Schreiben Sie den nachstehenden Bericht über die Gemeinschaftsausstellung Düsseldorfer Galerien im Anschluss an seinen letzten Satz weiter.

----- Ausgewählter Text

Ausstellungen: Düsseldorf · von Helga Meister · S. 368
Ausstellungen: Düsseldorf , 1995

Helga Meister

Düsseldorfer Avantgarden

»Gemeinschaftsausstellung Düsseldorfer Galerien«

Den Düsseldorfer Galerien waren in den letzten Jahren nicht nur die Kunden, sondern die Besucher weggelaufen. Die Situation wurde frustrierend. Da riß eie junge Galeristin Helga Weckop-Conrads (Galerie Conrads) das Ruder herum, schlug das Thema der „Düsseldorfer Avantgarden“ vor, entwickelte in zähen Verhandlungen mit den oftmals mürrischen Kollegen das Konzept, betreute mit Ulrike Behrends (Galerie CO 10) den Katalog und fand in Hubertus Wunschik (Galerie Wunschik) einen Helfer beim Beschaffen von Sponsorengeldern. Der Kunstfonds Bonn unterstützte schließlich den Rückblick und Ausblick auf die goldenen Zeiten der Düsseldorfer Szene. 28 von 50 Händlern machten schließlich mit.

----------
----- Bereitgestelltes Material

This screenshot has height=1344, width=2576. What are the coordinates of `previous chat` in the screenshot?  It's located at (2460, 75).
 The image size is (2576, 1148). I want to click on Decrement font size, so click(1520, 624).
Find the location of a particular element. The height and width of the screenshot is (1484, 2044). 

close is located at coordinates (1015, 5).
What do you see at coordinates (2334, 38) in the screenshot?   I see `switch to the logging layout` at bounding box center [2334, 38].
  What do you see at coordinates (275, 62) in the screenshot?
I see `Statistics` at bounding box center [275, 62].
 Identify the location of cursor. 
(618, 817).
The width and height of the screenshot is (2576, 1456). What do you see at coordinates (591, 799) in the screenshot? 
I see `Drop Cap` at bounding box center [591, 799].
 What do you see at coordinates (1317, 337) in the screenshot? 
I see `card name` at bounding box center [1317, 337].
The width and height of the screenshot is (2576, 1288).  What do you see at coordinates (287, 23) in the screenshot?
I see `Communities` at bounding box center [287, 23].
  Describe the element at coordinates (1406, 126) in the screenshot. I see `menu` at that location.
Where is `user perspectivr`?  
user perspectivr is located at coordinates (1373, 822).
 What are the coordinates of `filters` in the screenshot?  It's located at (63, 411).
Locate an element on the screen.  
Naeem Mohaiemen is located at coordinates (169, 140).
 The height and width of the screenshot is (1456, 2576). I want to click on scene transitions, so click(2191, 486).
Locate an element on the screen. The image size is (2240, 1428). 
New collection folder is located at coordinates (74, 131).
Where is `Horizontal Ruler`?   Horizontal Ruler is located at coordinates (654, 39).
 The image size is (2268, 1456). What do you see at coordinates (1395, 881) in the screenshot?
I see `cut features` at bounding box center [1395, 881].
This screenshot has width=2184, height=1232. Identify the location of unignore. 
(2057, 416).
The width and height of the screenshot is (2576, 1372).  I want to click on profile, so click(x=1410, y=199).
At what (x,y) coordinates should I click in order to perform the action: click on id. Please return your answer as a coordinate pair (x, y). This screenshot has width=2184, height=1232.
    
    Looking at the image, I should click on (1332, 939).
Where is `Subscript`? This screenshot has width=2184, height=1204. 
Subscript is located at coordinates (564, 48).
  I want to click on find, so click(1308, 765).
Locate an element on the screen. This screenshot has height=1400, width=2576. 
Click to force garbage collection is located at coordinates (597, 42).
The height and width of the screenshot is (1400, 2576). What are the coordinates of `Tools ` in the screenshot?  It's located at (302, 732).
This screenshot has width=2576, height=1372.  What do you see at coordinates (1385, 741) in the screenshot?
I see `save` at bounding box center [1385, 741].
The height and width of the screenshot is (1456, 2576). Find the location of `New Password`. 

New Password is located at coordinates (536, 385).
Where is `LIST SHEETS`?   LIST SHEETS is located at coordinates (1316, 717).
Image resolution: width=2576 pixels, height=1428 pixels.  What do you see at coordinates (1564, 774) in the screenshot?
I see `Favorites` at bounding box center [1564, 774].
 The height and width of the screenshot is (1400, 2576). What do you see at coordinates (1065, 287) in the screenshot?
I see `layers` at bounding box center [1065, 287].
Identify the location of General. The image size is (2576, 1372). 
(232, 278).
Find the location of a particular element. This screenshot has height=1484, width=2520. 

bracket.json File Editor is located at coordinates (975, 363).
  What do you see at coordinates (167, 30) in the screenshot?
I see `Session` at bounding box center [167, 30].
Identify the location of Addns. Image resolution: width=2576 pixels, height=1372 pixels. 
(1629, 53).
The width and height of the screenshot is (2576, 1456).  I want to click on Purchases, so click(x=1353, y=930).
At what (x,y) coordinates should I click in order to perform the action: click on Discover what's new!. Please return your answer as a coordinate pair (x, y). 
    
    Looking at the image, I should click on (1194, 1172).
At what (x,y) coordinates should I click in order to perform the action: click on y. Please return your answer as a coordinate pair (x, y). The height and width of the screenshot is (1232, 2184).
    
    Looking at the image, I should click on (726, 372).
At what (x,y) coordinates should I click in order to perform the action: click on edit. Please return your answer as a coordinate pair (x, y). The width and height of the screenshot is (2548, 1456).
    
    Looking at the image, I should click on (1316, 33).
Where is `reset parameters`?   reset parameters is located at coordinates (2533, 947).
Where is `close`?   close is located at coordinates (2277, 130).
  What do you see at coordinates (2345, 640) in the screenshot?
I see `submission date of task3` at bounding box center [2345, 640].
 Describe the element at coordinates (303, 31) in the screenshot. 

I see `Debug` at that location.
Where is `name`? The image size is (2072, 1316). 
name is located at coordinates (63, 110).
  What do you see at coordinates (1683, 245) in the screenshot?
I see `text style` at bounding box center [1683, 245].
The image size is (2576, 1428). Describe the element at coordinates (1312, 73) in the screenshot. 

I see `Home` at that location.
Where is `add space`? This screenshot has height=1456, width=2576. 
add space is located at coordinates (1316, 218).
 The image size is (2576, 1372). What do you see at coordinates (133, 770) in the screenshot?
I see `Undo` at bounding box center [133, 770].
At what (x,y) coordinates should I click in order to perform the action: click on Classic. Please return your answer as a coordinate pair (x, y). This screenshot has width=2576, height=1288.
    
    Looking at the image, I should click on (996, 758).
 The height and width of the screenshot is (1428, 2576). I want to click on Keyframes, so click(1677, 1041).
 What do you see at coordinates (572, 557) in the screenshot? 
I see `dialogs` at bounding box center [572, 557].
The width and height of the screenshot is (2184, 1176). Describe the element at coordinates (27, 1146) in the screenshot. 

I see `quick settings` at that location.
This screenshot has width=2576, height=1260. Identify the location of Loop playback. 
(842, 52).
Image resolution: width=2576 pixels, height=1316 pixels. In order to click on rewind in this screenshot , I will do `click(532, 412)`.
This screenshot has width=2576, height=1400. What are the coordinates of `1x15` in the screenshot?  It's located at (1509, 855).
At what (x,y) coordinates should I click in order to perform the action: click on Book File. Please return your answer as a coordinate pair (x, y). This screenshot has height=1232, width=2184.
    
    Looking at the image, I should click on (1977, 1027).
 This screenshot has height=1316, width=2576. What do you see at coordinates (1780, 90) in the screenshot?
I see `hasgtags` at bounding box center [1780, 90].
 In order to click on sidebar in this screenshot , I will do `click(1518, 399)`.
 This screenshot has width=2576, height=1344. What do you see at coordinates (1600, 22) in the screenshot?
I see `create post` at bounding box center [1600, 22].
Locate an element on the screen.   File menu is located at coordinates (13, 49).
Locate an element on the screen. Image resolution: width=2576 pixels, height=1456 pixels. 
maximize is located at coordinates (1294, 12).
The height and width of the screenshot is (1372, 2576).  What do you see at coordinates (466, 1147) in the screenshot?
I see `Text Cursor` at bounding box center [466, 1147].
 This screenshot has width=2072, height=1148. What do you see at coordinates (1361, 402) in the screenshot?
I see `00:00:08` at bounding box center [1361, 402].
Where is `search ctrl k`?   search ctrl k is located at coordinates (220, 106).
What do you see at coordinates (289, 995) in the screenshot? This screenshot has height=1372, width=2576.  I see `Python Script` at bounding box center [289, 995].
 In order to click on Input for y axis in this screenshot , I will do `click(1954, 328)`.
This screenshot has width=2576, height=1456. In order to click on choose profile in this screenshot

----------

_Aufgabenergebnis_
In der Baisse ist dies ein Kraftakt. Hans Strelow, Sprecher der „Initiatorengemeinschaft“, des losen Zusammenschlusses ortsansässiger Galerien, erklärt unumwunden: „Wir befinden uns noch immer in einer Zeit der Rezession. Der Markt erholt sich nur sehr zögernd.“ Udo Bugdahn, Geschäftsführer von „Bugdahn und Kaimer“, meint mit Blick auf die Konkurrenz: „Die Kölner sind sehr viel aktiver. Düsseldorfer Galerien sind Einzelkämpfer. Je schlechter die Zeiten werden, desto einzelkämpferischer sind sie.“ Um so bedeutsamer ist der einmalige Zusammenhalt. Die Neugierigen kommen, die ersten Verkäufe werden getätigt. Die Galerie Remmert und Barth verzeichnet mit ihrem Rückblick auf das Junge Rheinland einen Publikumsansturm sondergleichen. Sie präsentiert zum 100. Geburtstag von Jankel Adler hundert Werke, die sie aus Emigrantenkreisen zusammengetragen hat. Die Retrospektive ist Nina Adler gewidmet, die in Anerkennung dieser beiden rührigen Forscher und Finder den Nachlaß des Vaters aus London an den Rhein zurückholte, wo er jetzt mit ihrem Tode aufgelöst wird.